I’ll admit that I’ve been in a saffron mood these days. Many of the main dishes I’ve been making have included it. Because of my Persian background, saffron is such an integral and important part of my culture and upbringing. The simple aroma of saffron instantly brings back childhood memories of my grandmother making food in our
tiny, but expensive New York apartment. I understand that saffron may be hard to come by and costly. But if you ever come across an opportunity to use it in your cooking, by all means go for it!
A Few Fun Facts About Saffron
1. Saffron is made from the stigmas of the crocus flower
2. It can take 4,500 crocus flowers to produce one ounce of saffron.
3. Ounce for ounce, saffron is the most expensive spice in the world. It can cost up to $315.oo per ounce, or $5,040 per pound.
4. Saffron has a huge history in the ancient world. From Buddha, to the Roman Empire, to the Middle Ages, many civilizations have their own uses and ties to the spice. Buddhists were inspired by the color of saffron when dying their robes. Romans would often bathe in saffron.
5. Saffron also has a history of being used as a dye for clothing. Cleopatra, Marie Antoinette, and Queen Elizabeth are some of the most noteworthy figures to use saffron to dye their clothing.
Using Saffron in Cooking
Because saffron is such a delicate spice, you need to handle it with extreme care. NEVER throw pure saffron threads into a dish. Ideally you should grind them in a small coffee grinder that you devote solely for saffron. Store this powder in a small jar in a cool, dry place.
When adding saffron to a braise or stew, let it steep in 2-3 tablespoons of water before adding to the pot. This will keep you from burning the saffron and leaving a bitter after taste in your dish.
Here’s today recipe. This meal is great to make on a weekend when you don’t have much to do. Note the subtle, but flavorful use of saffron.
Saffron Infused Braised Chicken with Root Vegetables
1 tbsp oil
1 small onion, diced
1 pound boneless skinless chicken, cut into 3 inch pieces
1/2 pound baby carrots, cut length wise
1 can low-sodium green beans, drained and rinsed
3 medium sized potatoes, chopped into medium sized pieces (2 inches)

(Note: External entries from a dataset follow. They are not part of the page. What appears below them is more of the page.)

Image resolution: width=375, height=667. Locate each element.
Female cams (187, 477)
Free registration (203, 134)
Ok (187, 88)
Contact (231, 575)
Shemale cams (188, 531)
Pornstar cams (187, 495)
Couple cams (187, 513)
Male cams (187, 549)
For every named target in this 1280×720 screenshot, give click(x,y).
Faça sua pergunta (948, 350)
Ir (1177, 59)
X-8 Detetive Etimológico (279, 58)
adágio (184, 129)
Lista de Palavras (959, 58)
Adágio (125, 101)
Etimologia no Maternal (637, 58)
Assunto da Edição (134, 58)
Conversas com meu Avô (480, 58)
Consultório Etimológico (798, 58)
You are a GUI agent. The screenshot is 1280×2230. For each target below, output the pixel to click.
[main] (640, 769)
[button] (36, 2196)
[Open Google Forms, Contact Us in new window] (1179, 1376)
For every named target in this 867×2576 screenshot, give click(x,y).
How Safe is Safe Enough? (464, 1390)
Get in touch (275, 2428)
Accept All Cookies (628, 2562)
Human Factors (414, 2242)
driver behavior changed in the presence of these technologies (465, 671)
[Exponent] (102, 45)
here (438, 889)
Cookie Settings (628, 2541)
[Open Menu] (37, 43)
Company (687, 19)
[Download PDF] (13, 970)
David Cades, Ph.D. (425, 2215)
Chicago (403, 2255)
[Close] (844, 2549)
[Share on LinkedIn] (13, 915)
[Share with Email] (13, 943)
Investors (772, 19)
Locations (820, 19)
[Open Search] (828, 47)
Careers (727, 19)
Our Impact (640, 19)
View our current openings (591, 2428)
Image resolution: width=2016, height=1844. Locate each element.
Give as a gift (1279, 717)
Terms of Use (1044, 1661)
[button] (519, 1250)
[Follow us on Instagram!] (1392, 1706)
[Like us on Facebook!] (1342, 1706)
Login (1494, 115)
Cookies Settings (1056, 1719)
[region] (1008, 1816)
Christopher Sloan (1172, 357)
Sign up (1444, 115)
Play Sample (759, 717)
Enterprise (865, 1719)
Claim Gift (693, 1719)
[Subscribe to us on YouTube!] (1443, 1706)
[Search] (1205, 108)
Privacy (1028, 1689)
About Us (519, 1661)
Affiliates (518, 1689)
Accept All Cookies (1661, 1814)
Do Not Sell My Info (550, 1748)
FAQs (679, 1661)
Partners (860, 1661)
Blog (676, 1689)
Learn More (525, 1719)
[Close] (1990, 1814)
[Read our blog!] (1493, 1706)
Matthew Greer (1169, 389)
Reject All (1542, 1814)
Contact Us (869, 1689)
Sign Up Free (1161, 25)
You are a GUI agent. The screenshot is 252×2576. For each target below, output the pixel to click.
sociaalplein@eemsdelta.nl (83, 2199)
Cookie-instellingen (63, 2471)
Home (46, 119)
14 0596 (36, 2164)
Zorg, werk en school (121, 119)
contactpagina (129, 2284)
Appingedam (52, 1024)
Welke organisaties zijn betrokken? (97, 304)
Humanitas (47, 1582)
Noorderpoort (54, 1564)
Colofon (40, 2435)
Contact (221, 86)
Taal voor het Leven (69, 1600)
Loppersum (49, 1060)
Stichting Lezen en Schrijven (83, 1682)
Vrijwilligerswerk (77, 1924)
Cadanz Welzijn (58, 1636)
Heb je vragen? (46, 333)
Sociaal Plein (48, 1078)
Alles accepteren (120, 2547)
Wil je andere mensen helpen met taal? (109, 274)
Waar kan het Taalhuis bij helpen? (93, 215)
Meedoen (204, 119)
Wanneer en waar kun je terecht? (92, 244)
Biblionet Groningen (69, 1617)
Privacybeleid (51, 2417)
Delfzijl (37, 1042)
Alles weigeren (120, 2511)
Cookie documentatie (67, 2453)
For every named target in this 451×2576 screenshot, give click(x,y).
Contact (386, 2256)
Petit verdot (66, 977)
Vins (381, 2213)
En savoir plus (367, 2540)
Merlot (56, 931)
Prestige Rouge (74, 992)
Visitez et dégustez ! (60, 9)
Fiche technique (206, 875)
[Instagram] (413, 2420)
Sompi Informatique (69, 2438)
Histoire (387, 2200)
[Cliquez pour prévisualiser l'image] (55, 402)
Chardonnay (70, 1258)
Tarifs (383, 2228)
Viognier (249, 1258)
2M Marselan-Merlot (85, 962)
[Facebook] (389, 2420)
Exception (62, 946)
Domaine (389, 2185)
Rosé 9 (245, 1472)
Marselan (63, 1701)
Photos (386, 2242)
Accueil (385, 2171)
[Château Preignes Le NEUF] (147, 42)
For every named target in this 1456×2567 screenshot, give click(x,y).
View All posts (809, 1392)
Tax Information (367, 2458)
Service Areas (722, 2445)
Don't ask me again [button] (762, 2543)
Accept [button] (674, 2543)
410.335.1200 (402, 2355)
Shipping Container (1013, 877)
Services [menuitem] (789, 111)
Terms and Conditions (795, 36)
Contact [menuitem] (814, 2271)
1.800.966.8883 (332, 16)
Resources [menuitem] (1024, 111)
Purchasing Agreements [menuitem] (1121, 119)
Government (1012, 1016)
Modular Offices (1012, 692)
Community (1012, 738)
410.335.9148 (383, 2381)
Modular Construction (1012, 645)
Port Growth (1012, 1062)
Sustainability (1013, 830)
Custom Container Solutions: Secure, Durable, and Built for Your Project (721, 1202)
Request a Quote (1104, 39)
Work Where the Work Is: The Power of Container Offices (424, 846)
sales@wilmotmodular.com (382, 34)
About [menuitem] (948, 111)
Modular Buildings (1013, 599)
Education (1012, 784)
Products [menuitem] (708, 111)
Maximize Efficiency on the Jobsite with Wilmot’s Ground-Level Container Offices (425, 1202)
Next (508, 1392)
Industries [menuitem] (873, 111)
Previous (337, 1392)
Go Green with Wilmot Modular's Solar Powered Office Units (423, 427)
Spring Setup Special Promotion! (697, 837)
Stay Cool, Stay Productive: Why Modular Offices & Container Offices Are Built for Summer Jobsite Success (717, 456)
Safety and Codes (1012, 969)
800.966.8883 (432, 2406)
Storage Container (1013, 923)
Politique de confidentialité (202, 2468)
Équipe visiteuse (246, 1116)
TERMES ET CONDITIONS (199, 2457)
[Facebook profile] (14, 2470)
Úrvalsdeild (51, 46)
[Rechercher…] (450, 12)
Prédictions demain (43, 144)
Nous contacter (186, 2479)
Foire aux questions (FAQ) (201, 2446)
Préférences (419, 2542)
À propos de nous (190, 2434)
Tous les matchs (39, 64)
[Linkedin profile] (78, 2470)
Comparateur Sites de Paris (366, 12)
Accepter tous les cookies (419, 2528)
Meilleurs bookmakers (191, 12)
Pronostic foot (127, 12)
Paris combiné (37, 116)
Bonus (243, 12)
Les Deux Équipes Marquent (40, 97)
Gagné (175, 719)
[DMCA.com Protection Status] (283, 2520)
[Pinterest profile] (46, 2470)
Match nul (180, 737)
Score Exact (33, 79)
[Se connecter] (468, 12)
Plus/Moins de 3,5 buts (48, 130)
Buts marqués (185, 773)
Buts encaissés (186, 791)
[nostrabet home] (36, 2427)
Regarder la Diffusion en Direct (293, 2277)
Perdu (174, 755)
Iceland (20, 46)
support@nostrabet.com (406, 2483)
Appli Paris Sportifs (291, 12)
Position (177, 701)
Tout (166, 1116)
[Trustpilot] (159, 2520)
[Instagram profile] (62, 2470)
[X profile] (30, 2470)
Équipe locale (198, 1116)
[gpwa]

3/4 of a small can of tomato paste
1/2 cup of lemon juice
1 1/2 tsp turmeric
smidgen (pinch) of saffron steeped in 2-3 Tbsp water
Salt and pepper to taste
Water as needed to coat
1. Saute onion in oil with salt and pepper until onion softens (about 10 minutes). Add chicken, and gently cook for 5-10 minutes on medium heat. When the chicken starts to stick to the pot, add turmeric and enough water to almost coat the chicken. Leave a space of about 1/2 inch between the water line and the top of chicken breast (this is what a true braise is). Add saffron.
2. Let chicken and broth come to a boil, then let simmer for 20 minutes. Turn the pieces of chicken over periodically so they cook evenly and absorb an even amount of color. Add lemon juice and tomato paste.
3. Add carrots and more water as needed to maintain the braise. Cook until carrots are soft, about one hour.
4. Add green beans, let cook for 15 minutes. Add potatoes and cook until potatoes are soften (about 30 minutes). Serve with brown or basmati rice.
This is a great hearty stew that is perfect for a chilly day. I recommend tasting it throughout the cooking process to make sure it has enough lemon, salt, tomato paste, etc. Hope everyone enjoys this recipe! Please read, eat, and enjoy!